Global climate change (or GLOCCH, as my friend Ray insists on calling it), though, I do pay attention to that. And we're in for another cold summer. Current forecast says between now and Friday it's not going to get much above 65 F, and there's a lot of rain in that forecast. A few weeks ago, I was kicking myself for not planting basil this summer, remembering the summer when I did plant it and found myself referring to the planters on the windowsill as Vietnam. But I did it last year and it sprouted a couple of inches high, then the cold rainy weather came and the plants dug deep roots. After that, they didn't grow any more leaves and the stems turned brown and they were dead by September.

This all has to do, I understand, with the Gulf Stream, and is why saying "global climate change" is more accurate than saying "global warming." Some places will get colder. And I just happen to be living in one.

But I discovered this afternoon that if you let the sun hit you, it's a pretty warm feeling. I'm just getting tired of only having three weeks a year of summer.

***

Just when you don't think they could get any worse, Telekom gets worse! I woke up this morning and found I couldn't connect with my DSL line. A friend called Telekom (I get so nervous having to talk German on the phone, especially with a company that doesn't have any English-speaking employees in customer service -- no Turks, either -- and only wants to get you off the phone), and they reported it was fine. Amazingly, they said they'd have an English-speaking tech call me, so I waited four and a half hours and nobody called. Very nervous about what was in my e-mail, I went off to the internet cafe down the street and checked. Nothing. Back 30 minutes later, I found -- of course! -- a message from the Telekom tech saying there was nothing wrong with my line.

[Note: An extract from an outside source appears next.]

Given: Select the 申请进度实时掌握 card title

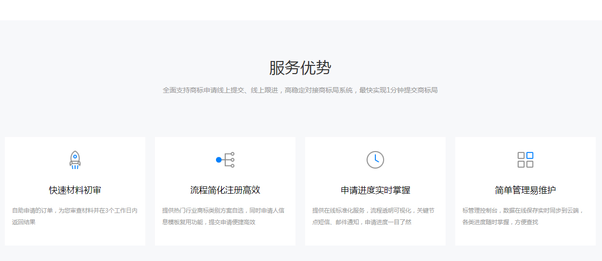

And, as it turned out, there wasn't. I suddenly remembered there was a fellow American with some tech expertise and a Mac just up the hill, so I called him and he reminded me that DSL modems sometimes have to be reset, which I'd read somewhere but though was only for cable modems. You just turn them off, turn them back on, wait 15 minutes or so, and try again. (You also have to restart your computer, which he neglected to tell me, probably because he thought it was obvious). Thanks, Aaron!

What I want to know is why nobody at Deutsche Telekom could be bothered to ask if I'd tried this.

But then, they just want to get you off the phone.

2 comments:

David C. Fox said...

Excuse me, but my President says we're not sure this global werming stuff even exists. jeez, i had to sign up for a blog in order to post here. well, they'll have to pry my cold dead fingers on the keyboard b4 i keep a blog!

Ed Ward said...

The signup is to prevent spam comments. You don't have to do a blog; your Flickr stuff is blog enough!